Em sentido lato, diria que este simpósio é para qualquer profissional ou estudantes nas áreas do turismo e do património, dada a excelência dos oradores que integram o programa, bem como a natureza diversificada das sessões. Para um público mais académico teremos as sessões plenárias. Já as sessões de showcase (de boas práticas) visam servir de eventuais exemplos a seguir pelos agentes turísticos regionais. Por último, mesas redondas, nas quais académicos, gestores de bens patrimoniais e agentes da oferta turística debaterão alguns temas atuais no âmbito da relação nem sempre harmoniosa entre turismo e património. Na primeira edição do HINTS optámos por ainda não abrir uma “call” de resumos científicos e apenas contar com oradores convidados. O objetivo é, por agora, colocar o HINTS no “mapa” dos eventos científicos internacionais na área do turismo cultural. Já a partir da segunda edição, abriremos certamente uma “call”, assim permitindo que investigadores de nacionais e de outros países se juntem a nós para apresentarem os seus trabalhos.

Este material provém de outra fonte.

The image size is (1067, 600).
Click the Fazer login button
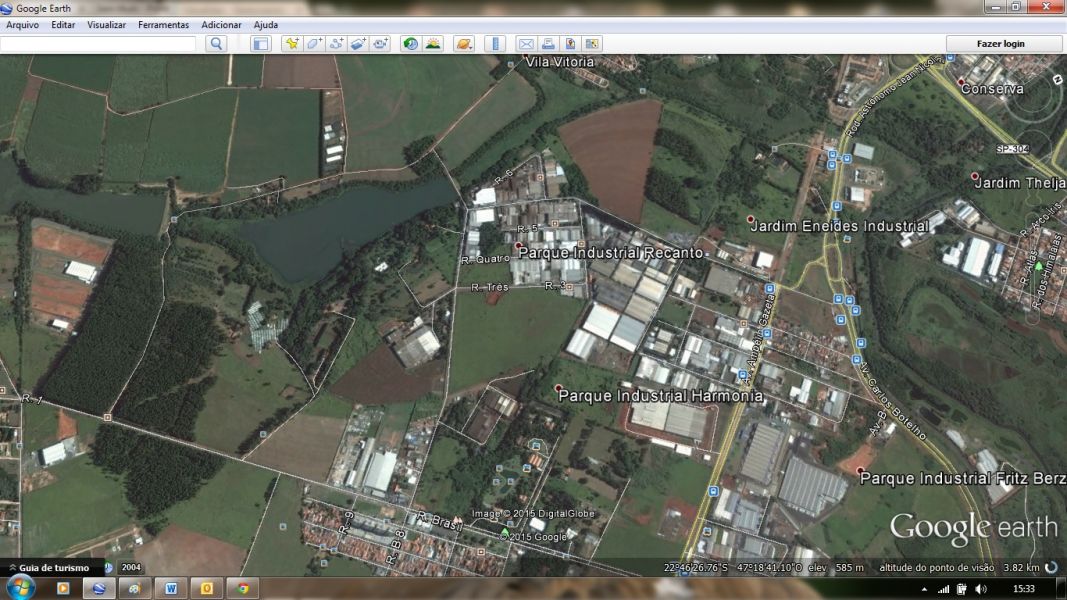tap(1004, 44)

Que temas vão ser discutidos?
Os temas principais serão “o turismo patrimonial” e as comunidades residentes”; “os destinos turísticos culturais como redes colaborativas inclusivas”; “os riscos que desafiam o turismo patrimonial”; “o turismo criativo patrimonial inclusivo”; “modelos de reutilização adaptativa do património sustentável no turismo”. Além disso teremos como temas de sessões de show case projetos nacionais e transnacionais de referência no âmbito do turismo patrimonial.
Consegue adiantar o nome de algum orador, para além dos que já estão disponíveis no site?
Todos os oradores confirmados estão já disponíveis no site e são de referência nas respetivas áreas. Ainda assim, destacaria a Professora Marianna Sigala, uma das mais produtivas e reconhecidas investigadoras em turismo a nível mundial. Salientaria também o Professor Rodolfo Baggio, uma das autoridades mundiais no estudo das redes colaborativas em turismo. Poderia também destacar Nancy Duxbury, uma investigadora de topo ao nível do turismo criativo, ou mesmo Maria Gravari-Barbas, que tem vindo a analisar aprofundadamente os impactos negativos do turismo cultural nas comunidades residentes. Mas todos os restantes oradores são também de excelência nas suas áreas de investigação e aplicação.
Quantas pessoas esperam no evento?
Esperamos entre 300 a 400 participantes, apenas na modalidade presencial.
Em que dia terminam as inscrições?
As inscrições estarão abertas até à data de realização do evento e durante este (11 e 12 de maio), não havendo qualquer custo associado. Ainda assim, por motivos de gestão da capacidade do Teatro Ribeiro Conceição, agradecemos que os interessados se inscrevam com a brevidade possível, através do site do evento, em hints-symposium.com.
Se o simpósio tiver boa adesão e feedback, planeiam repeti-lo no futuro?
É já nossa intenção fazê-lo. Relativamente ao sucesso do evento, penso que a qualidade dos intervenientes, do espaço em que terá lugar, o Teatro Ribeiro Conceição, em si mesmo um bem patrimonial de grande valor, bem como da equipa da Comissão Organizadora da Escola Superior de Tecnologia e Gestão de Lamego e do Dinâmia’CET, são disso uma garantia.